Once the market was made aware by Port Otago of the takeover offer, made by 80% LPC shareholder the Christchurch City Council, in a ''substantial security holder'' notice, the shares were driven up 24% to $4.10, but there were 13 trades well below $4.10.
These included ''open orders'', which are automatic triggers to buy or sell shares once a pre-set price is struck.
The NZX market update yesterday said ''In relation to LPC, NZX is confident that all market participants, traders and investors ... had access to the same information at the same time in relation to the proposed takeover of LPC''.
Port Otago reaped a 77% gain on its 2006, $37 million acquisition of a takeover-blocking stake in LPC, having in recent weeks agreed with Christchurch council to lock in the share sale for $65.7 million, which included about $3 million in a special dividend on top of the $3.95 per share takeover offer.
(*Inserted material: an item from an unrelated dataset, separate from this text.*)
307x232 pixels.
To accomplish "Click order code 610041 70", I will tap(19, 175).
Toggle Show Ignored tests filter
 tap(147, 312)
The NZX noted while it was ''unusual'' that listed LPC was not aware of the takeover, neither Port Otago nor the Christchurch council were listed companies and had no obligation to release information, other than the substantial security holder (SSH) notice.
Normally, a takeover offer prompts the NZX to halt trading in shares, before its release.
The NZX said yesterday it ''did not become aware of the significance'' of the Port Otago SSH notice prior to publishing it , but when it did, the NZX immediately halted trading in LPC shares.
Trading resumed after the Christchurch council's takeover offer was received.